INTRODUCTION: The use of circulating cell-free nucleic acid for prenatal aneuploidy screening has been rapidly accepted by patients and clinicians. We sought to compare decisions after a positive sequential screen and circulating cell-free nucleic acid assay. METHODS: We reviewed results from sequential screening and circulating cell-free nucleic acid analyses in this retrospective study performed at Northwestern University between June 1, 2012, and May 31, 2013. Inclusion criteria were: initial aneuploidy screening before 14 weeks of gestation and screen-positive results for either sequential screening or cell-free nucleic acid assay testing. Only women at increased risk for fetal aneuploidy were offered circulating cell-free nucleic acid screening. Exclusion criteria were multifetal pregnancy, screening after 14 weeks of gestation, and in vitro fertilization, or donor gamete pregnancy. All women received genetic counseling before screening. RESULTS: Sixty-seven women were evaluated. Fifty were positive for the sequential screen; 22 (44%) chose to undergo circulating cell-free nucleic acid screening, whereas 22 (44%) elected invasive prenatal diagnosis.
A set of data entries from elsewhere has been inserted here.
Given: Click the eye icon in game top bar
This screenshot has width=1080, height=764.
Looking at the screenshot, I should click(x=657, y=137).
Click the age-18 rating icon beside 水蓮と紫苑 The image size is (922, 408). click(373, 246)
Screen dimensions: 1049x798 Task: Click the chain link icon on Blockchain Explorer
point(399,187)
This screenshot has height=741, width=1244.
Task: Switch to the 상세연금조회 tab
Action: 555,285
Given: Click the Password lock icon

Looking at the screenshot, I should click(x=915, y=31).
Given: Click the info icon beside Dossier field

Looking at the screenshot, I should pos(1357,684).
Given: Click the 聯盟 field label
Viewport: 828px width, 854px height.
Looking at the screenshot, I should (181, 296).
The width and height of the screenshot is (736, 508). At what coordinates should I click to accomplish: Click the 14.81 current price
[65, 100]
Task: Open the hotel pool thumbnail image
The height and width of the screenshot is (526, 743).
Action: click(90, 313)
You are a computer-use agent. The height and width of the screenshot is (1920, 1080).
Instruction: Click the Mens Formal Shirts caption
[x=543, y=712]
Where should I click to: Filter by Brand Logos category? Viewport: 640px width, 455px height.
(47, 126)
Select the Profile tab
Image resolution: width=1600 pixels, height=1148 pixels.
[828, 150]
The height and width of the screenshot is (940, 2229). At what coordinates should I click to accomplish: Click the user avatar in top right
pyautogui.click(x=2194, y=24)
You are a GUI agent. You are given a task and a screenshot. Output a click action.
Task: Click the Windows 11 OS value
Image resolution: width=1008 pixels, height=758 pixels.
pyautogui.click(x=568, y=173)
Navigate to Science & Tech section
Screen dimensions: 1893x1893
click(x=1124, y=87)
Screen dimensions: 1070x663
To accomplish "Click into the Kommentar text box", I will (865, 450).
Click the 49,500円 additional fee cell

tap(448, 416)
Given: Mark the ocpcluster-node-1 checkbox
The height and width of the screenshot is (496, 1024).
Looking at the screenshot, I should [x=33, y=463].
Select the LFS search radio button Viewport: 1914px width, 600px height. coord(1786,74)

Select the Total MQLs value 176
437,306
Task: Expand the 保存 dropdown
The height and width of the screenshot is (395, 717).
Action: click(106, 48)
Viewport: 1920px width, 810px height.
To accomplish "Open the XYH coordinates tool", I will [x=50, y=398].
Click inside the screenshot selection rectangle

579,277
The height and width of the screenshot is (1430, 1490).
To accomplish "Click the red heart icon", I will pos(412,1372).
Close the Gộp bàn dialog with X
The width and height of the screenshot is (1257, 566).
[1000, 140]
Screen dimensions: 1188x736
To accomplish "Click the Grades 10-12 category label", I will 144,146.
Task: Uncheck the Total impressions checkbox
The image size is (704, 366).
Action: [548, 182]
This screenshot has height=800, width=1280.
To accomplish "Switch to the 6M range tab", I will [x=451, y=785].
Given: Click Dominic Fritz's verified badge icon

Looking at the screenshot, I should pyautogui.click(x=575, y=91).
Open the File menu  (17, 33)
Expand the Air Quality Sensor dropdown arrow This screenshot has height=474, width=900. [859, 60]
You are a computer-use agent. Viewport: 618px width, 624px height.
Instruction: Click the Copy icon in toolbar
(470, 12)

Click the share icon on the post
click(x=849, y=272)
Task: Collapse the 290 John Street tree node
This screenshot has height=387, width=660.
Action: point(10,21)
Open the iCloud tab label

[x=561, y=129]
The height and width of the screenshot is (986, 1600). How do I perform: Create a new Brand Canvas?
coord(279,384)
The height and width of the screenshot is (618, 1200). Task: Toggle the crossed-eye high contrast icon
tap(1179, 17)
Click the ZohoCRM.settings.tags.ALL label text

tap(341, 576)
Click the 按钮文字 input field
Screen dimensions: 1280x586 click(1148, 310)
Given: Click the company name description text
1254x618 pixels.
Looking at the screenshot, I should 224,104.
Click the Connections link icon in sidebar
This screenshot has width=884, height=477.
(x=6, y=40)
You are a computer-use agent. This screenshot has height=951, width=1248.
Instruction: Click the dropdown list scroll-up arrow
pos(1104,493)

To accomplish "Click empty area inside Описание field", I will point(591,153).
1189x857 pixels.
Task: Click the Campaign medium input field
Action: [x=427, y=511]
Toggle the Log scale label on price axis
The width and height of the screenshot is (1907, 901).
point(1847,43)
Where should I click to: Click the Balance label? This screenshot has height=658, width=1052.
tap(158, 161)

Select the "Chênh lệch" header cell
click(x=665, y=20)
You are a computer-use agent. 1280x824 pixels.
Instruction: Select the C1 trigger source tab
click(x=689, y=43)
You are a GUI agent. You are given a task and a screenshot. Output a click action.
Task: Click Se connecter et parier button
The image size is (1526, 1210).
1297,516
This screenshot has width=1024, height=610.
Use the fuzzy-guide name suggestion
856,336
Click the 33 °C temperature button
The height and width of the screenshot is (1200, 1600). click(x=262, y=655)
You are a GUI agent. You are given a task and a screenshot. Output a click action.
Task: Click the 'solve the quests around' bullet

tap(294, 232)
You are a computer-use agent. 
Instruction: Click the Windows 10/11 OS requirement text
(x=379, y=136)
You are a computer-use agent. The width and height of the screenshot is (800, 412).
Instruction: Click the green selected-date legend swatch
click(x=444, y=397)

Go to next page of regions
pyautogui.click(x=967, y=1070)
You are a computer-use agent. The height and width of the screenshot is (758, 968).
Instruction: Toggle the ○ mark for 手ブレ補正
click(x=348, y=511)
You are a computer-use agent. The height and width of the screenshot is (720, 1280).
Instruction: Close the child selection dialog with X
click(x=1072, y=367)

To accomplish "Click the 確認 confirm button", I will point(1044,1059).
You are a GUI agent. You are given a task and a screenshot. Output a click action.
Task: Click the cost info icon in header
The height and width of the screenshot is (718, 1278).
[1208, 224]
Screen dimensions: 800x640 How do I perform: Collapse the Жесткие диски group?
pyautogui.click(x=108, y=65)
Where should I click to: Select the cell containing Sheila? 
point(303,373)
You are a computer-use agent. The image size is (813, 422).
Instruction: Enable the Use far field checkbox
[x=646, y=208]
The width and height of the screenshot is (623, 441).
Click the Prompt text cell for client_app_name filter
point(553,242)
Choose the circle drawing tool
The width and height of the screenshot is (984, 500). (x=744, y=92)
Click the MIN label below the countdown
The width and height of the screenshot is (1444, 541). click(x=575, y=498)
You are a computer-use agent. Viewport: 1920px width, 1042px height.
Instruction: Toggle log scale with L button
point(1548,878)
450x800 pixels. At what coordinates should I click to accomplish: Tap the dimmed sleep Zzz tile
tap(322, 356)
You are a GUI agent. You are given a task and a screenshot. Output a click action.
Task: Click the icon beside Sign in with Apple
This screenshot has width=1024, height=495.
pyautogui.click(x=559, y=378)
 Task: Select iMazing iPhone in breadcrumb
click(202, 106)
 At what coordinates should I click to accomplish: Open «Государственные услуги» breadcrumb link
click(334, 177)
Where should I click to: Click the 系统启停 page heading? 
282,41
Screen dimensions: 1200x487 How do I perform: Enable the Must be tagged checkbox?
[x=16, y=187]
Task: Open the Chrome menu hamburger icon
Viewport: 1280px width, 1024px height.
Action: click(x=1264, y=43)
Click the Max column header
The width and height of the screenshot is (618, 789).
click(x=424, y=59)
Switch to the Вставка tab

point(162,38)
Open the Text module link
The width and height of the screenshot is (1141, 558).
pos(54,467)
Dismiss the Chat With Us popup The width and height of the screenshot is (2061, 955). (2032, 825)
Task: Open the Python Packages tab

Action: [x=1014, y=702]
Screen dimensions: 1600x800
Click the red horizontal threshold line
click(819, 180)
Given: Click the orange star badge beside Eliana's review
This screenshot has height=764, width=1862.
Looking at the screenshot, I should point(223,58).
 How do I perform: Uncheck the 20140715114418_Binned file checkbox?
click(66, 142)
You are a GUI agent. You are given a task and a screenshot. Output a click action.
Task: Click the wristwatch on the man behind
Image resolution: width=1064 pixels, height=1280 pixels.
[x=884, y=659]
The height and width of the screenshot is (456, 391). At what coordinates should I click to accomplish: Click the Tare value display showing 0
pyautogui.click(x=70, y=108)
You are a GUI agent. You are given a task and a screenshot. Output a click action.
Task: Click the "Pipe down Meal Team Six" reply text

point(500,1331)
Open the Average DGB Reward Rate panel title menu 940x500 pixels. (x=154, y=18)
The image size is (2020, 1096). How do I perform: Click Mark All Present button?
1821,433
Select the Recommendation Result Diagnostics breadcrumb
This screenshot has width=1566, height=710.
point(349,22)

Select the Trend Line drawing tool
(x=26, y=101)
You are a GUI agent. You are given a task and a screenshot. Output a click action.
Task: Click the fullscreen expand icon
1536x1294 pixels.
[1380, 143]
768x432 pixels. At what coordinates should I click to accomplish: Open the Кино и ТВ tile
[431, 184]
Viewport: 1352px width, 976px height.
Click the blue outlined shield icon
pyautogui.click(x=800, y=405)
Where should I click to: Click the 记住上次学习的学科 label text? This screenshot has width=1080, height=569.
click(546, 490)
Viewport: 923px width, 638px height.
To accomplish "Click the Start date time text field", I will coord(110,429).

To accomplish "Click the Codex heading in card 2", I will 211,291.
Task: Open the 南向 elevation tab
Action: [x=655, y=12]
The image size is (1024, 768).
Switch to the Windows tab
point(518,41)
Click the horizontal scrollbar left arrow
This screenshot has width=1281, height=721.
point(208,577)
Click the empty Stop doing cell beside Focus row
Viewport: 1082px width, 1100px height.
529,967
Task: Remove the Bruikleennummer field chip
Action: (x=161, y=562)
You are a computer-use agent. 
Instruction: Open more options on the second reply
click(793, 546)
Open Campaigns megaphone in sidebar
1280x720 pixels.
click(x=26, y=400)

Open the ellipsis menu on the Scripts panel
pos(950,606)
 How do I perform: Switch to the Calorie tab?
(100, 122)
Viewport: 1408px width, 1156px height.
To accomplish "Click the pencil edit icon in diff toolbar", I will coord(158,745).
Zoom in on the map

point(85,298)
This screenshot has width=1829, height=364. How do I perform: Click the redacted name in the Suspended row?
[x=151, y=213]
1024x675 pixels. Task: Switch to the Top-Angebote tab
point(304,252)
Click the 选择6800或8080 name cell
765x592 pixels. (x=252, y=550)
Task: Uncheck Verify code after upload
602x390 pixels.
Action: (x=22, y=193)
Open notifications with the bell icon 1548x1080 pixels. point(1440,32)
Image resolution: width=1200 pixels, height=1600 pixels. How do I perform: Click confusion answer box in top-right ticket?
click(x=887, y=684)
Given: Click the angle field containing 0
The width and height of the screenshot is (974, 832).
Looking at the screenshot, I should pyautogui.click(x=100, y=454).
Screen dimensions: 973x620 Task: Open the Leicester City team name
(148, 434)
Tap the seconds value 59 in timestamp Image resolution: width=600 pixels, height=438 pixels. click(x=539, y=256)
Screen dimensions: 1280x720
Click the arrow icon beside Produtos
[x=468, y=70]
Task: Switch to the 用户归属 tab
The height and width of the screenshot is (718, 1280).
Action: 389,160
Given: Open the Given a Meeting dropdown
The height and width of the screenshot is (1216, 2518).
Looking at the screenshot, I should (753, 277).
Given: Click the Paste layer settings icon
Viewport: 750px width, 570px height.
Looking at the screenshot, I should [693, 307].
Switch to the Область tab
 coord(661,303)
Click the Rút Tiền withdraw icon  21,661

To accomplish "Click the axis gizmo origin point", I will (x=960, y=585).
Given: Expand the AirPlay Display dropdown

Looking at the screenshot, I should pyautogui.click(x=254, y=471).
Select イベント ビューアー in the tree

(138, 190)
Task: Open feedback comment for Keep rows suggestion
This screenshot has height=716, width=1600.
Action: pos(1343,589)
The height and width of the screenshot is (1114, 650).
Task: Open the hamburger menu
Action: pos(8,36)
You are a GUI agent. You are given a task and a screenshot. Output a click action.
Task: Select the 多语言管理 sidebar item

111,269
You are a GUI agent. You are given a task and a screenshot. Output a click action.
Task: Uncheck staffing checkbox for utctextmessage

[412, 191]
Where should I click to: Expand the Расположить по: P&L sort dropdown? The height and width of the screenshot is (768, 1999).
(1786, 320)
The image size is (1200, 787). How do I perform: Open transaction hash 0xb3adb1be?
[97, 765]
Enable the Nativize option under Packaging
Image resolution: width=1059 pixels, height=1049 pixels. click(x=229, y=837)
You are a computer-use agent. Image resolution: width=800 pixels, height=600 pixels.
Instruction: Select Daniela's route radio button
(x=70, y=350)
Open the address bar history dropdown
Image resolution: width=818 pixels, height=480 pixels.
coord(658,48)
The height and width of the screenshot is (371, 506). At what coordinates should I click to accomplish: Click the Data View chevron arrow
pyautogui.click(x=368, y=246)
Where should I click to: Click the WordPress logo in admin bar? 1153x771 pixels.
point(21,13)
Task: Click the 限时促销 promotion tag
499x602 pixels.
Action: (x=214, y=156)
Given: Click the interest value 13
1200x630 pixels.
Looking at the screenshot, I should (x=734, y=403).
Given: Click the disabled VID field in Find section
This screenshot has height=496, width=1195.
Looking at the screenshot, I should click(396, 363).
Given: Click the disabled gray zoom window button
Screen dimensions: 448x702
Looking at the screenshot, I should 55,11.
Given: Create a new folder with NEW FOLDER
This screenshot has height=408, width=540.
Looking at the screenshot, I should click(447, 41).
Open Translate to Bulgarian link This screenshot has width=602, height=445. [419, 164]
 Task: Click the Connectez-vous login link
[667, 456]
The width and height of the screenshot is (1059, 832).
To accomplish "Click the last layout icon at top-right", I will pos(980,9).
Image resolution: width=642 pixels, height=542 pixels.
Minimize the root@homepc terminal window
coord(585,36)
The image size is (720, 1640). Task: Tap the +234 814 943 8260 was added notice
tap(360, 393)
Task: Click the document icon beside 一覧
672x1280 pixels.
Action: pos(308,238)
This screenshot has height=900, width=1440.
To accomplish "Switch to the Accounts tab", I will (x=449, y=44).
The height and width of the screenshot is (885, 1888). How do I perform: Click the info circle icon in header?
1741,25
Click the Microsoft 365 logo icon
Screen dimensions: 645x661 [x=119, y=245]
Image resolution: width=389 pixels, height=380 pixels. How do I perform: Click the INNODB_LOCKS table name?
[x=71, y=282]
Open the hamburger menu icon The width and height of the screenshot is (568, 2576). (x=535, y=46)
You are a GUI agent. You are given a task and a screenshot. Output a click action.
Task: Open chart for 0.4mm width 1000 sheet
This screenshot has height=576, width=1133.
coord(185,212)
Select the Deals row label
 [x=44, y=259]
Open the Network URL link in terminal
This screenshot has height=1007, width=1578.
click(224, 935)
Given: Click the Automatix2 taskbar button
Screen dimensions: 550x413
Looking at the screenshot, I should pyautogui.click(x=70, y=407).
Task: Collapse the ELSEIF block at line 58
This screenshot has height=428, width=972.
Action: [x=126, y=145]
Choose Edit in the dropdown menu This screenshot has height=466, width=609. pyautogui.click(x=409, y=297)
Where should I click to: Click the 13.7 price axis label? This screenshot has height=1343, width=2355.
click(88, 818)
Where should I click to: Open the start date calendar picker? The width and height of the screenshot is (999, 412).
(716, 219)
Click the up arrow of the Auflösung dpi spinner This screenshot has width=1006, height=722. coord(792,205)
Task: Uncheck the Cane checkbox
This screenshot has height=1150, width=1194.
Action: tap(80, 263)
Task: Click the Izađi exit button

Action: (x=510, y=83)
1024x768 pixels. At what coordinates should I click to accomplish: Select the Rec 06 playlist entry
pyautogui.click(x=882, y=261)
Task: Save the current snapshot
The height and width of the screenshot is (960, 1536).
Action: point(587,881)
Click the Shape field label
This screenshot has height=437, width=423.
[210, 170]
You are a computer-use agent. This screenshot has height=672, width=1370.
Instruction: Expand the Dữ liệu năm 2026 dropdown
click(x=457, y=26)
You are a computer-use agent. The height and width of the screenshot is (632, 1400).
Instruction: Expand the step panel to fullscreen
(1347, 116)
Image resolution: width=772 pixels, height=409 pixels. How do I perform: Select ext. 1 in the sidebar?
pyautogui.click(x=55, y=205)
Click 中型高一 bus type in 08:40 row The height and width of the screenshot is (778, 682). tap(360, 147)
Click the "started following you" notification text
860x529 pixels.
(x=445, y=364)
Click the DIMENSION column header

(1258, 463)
The other six (12%) elected no further evaluation. Twenty of these 22 women who chose circulating cell-free nucleic acid testing after sequential were screen-negative and elected no further evaluation. Seventeen women were initially screen-positive for circulating cell-free nucleic acid screening; 15 (88%) underwent invasive testing, whereas two (12%) reported spontaneous abortion. CONCLUSIONS: Women with a positive sequential screen were far less likely to undergo invasive testing than those with a positive circulating cell-free nucleic acid result. Possible explanations include differences in aneuploidy risk in the two cohorts, fear of invasive testing resulting in pain or loss of pregnancy and thus chosen only when fetal aneuploidy seemed inevitable, and availability of circulating cell-free nucleic acid to evaluate positive sequential outcomes.